I’m a writer, and this is my writer’s retreat. It is a quiet place
yet so close to everything. The house sits in the shadow of the mountain.
The sunrises are breathtaking.
I wish I could live in Chapala year-round, but alas, I cannot.
If I am out researching, I cannot also be in Chapala.
I prefer to have my house lived in full-time.
I’m happy to share my retreat with you, whether for a few months,
a half-year, or longer.
I renovated this authentic vintage Mexican house in 2014 while I was working on a book. Local artisans did all of the work. I am sure you will meet them on the streets of the neighborhood and they will proudly tell you what they did on the project.
Although this is an authentic Mexican neighborhood, a number of Americans or Canadians do live on the block and in the neighborhood. So you will not feel isolated unless you wish.
The house was built in the 1970s by the Martinez family, a local family that still lives in the area. The Martinezes had seventeen children, and yes, they all lived in this one house.
The downstairs was formerly one giant kitchen — to feed nineteen people — and a large dining room.

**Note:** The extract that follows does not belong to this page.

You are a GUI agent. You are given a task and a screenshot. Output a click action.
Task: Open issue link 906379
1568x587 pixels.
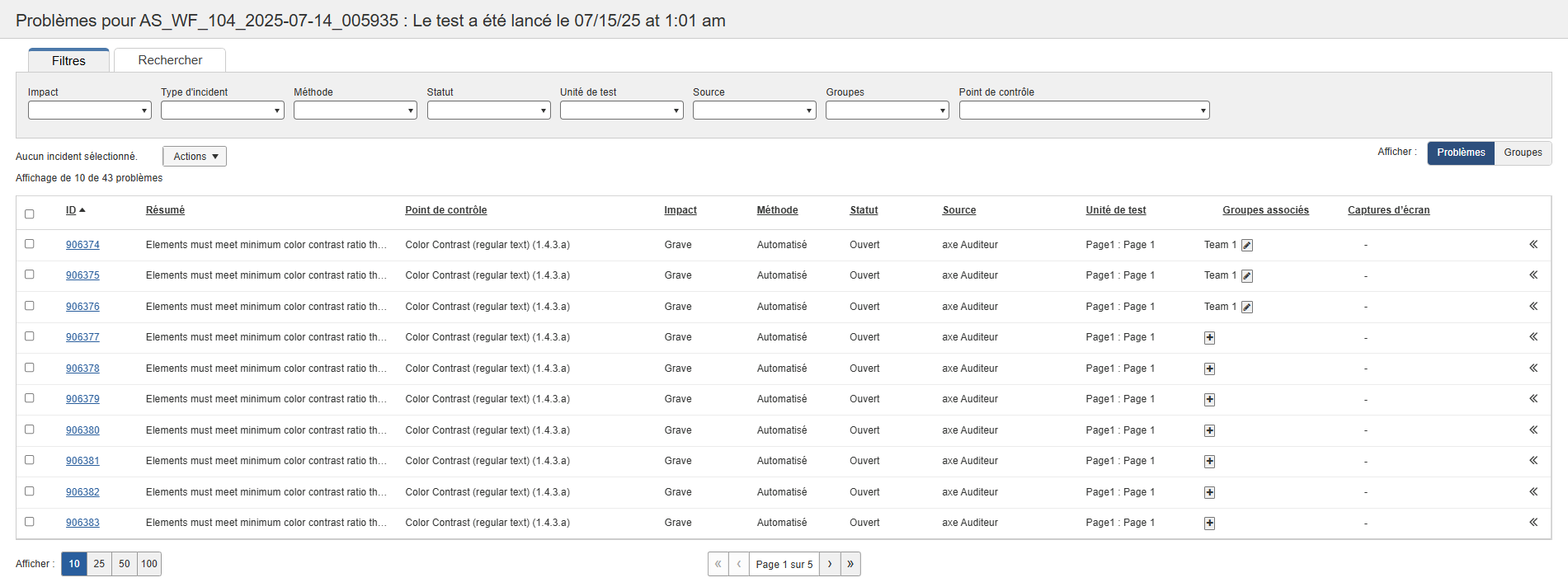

The patriarch of the family sat at a long, custom-made dining table that took up the entire dining room. As was the custom back in those days, the bathroom was separate from the house — it’s the small front building which today is a laundry and storage room.
The parents kept adding on rooms as the family grew. First the house had just the downstairs. It had a breathtaking view, because the trees were not as high as they are today. Then they added on the front of the upper story. The upstairs living area was the back yard. As the family grew, they added the back two bedrooms and created a new upper back yard. Later, the rooftop patio was added.
When he got older, father Martinez was diagnosed with a heart condition, and eventually was unable to walk up the stairs. For his health, the family sold the house and moved to a one-story home on the other side of the Chapala Plaza. Of course the children no longer live at home, so they didn’t need all the extra bedrooms anymore.
Today the children are still friends with the locals — now all grown with children of their own — and you may meet them around.